February 2019

Praying for the Government

I recently saw Fiddler on the Roof in Yiddish in New York City and once again heard the rabbi share with the community his prayer for the Tzar, “May God bless and keep the Tzar – far away from us.”  That joke captures the ambivalence I have always felt about reciting the Prayer for the Country at Shabbat and Holiday services.  As a child of refugee immigrants, deeply aware of how exceptionally positive the Jewish experience in America has been, I love our country and what it stands for.  But I am also aware of the history of this prayer that includes times when the Jews felt weak and needed to add a prayer that mentioned, by name, the Kings, Queens, Tzars and other rulers who were not always friends of our people.  In America, we long ago removed the names of Presidents and Governors from the prayer but it remains for me a marker of Jewish anxiety, of the fear that we might once again need to placate a hostile government with outward displays of loyalty.

In our siddur, Lev Shalem, there are two versions of the prayer, one a revised version of the prayer written by Professor Louis Ginzberg in 1920.  His prayer made the change from a prayer for the government to a prayer for the country.  The more recent prayer, written by the siddur’s editor, Rabbi Ed Feld, takes things another step, focusing not on the government but on our role as citizens.  Feld’s prayer also includes a paragraph for the armed forces, an especially meaningful addition during a time when U.S. forces are deployed in harm’s way overseas.  We have been alternating these two readings at our Shabbat services.

The prayer for the country has a long history, going all the way back to biblical times when the prophet Jeremiah wrote to the exiled Jewish community in Babylonia 2,500 years ago.
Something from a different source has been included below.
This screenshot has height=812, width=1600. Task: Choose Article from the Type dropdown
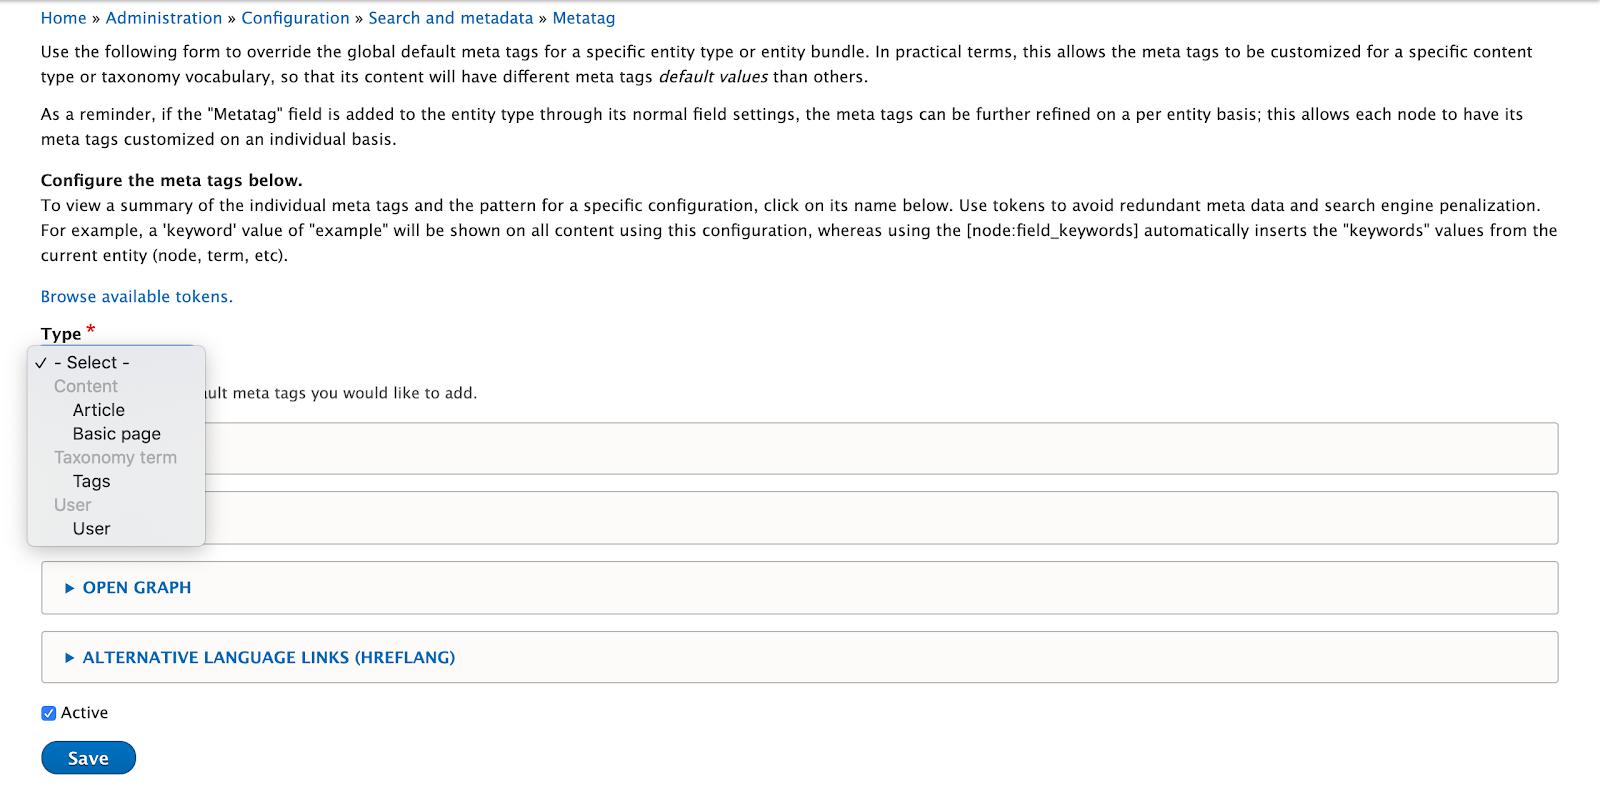pyautogui.click(x=98, y=410)
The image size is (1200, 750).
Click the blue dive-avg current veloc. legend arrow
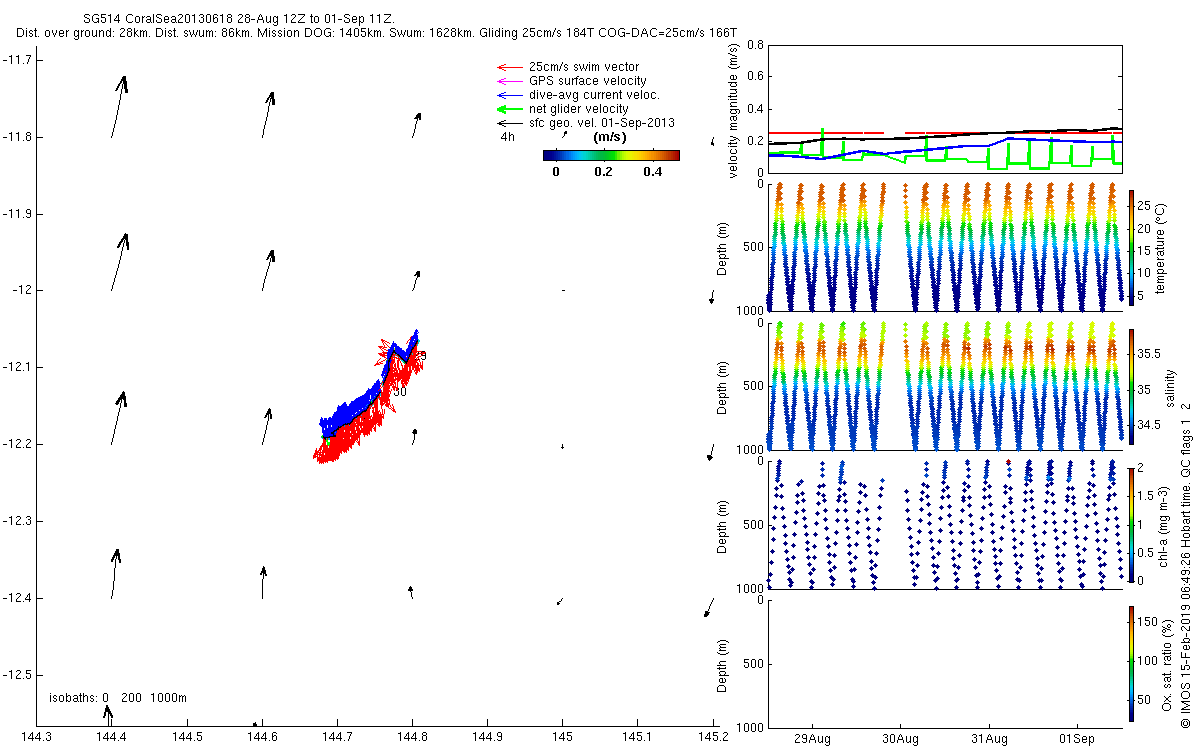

Writing in God’s name, he exhorted the community to “pray for the welfare of the city to which I have exiled you and pray to the Lord in its behalf, for in its prosperity you will prosper” (Jeremiah 29:7).  Writing 700 years later, the authors of the Mishnah in Sayings of the Sages (Pirkei Avot 3:2) note that even an oppressive government is preferable to anarchy.

Closer to our own day, in the 17th century, a prayer called Hanoten Teshu’ah was written calling on God to “bless, guard, protect, help, exalt, magnify and highly aggrandize” the King and royal family, granting them a long and prosperous rule and inspiring them with benevolence “toward us and all Israel our brethren.”  Strikingly the prayer contains a secret meaning.  It quotes from Psalm 144, but ignores this verse “rescue me, save me from the hands of foreigners, whose mouths speak lies and whose oaths are false.”  The Jews saying this prayer would have been aware of the double meaning.  Outwardly we are wishing all success for the King, quietly we are hoping to be freed from his rule.

As we offer our prayers for the country, its people and its leaders today, we might remind ourselves of our role in ensuring that we and our leaders respond to the verse in Micah 6:8 (quoted in the alternative prayer in Lev Shalem): “For what does Adonai demand of you – but to act justly, to love kindness, and to walk humbly with Your God.”  That is a timely message that remains compelling.